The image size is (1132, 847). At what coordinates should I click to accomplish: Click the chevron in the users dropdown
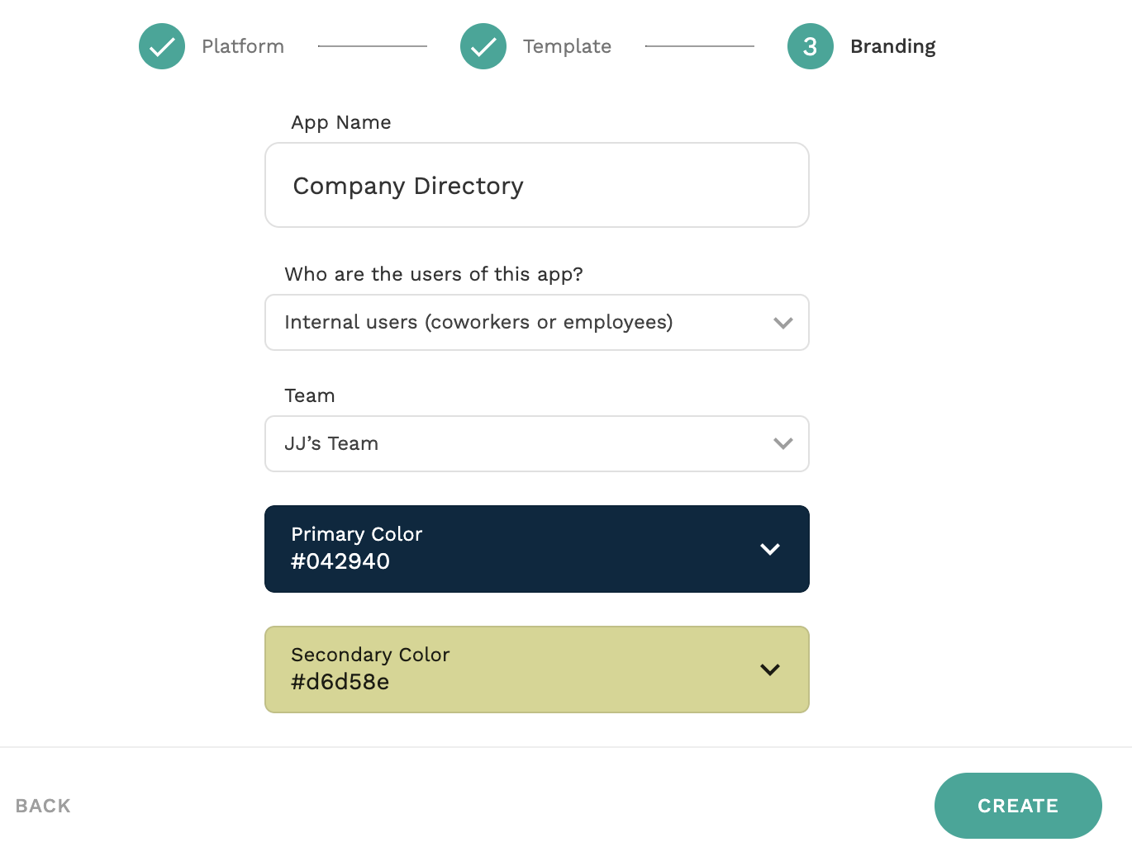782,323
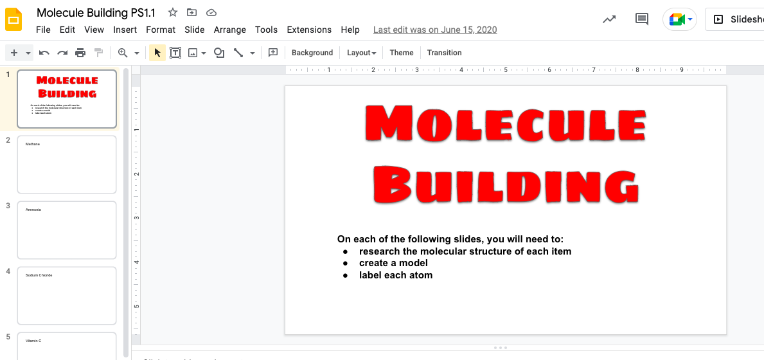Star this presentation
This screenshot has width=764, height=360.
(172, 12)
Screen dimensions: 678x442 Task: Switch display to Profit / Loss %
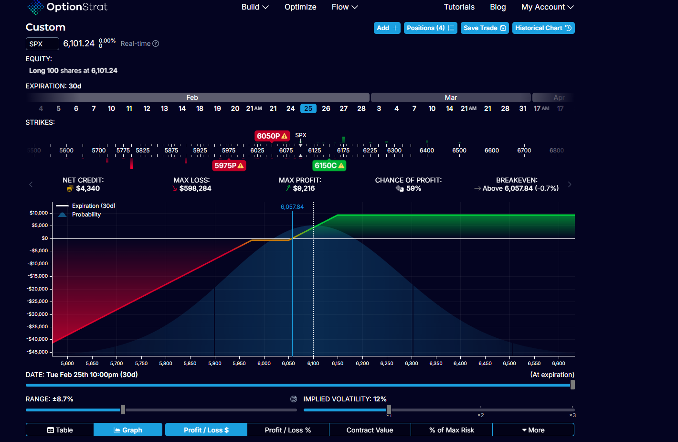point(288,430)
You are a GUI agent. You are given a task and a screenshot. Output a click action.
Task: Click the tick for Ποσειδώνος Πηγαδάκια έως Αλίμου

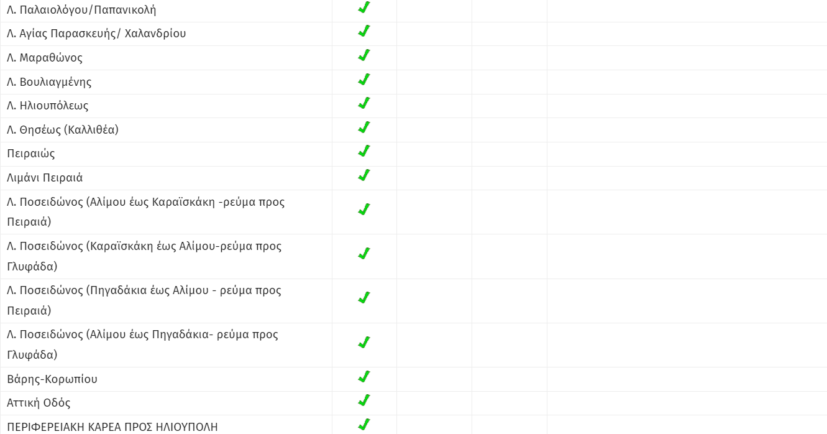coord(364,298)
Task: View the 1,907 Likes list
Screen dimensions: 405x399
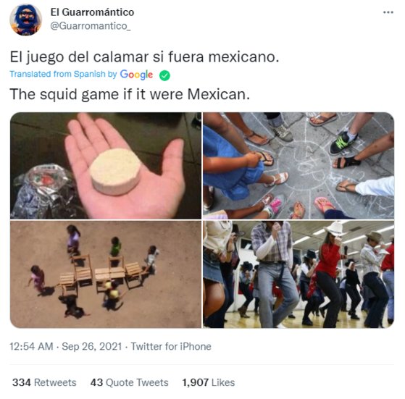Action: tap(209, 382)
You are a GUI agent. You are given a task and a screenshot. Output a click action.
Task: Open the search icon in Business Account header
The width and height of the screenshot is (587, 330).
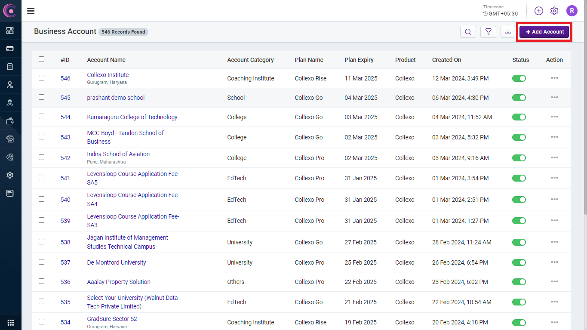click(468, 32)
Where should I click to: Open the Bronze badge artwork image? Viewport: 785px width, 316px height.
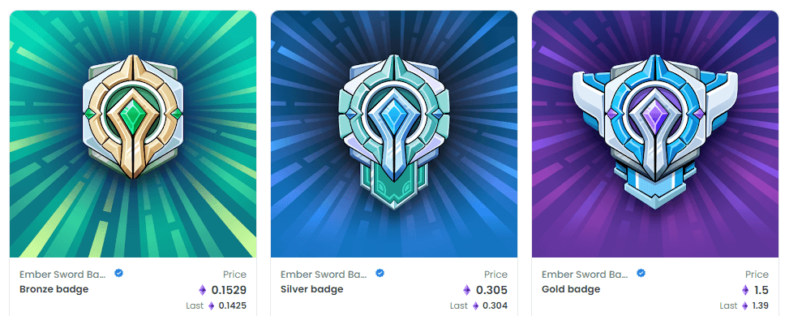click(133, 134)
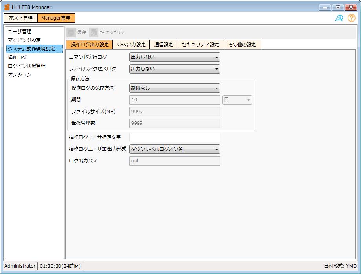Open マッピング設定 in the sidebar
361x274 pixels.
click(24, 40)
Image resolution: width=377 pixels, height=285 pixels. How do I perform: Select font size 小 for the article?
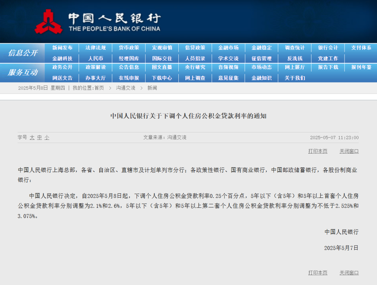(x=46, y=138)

...

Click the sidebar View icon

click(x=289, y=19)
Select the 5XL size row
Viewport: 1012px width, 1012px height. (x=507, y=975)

...

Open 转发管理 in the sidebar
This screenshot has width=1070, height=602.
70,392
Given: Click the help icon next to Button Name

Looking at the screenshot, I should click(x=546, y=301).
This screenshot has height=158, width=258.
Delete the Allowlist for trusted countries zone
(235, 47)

# Exercise description
Going by the data above, give back only the lines from the one containing "Screen dimensions: 678x442" through the one containing "Task: View the 1,907 Likes list", exactly as they stand, both ends included and no images.

# Response to this task
Screen dimensions: 678x442 Task: Switch display to Profit / Loss %
point(288,430)
You are a GUI agent. You are given a task and a screenshot. Output a click action.
Task: Click the tick for Ποσειδώνος Πηγαδάκια έως Αλίμου

coord(364,298)
Task: View the 1,907 Likes list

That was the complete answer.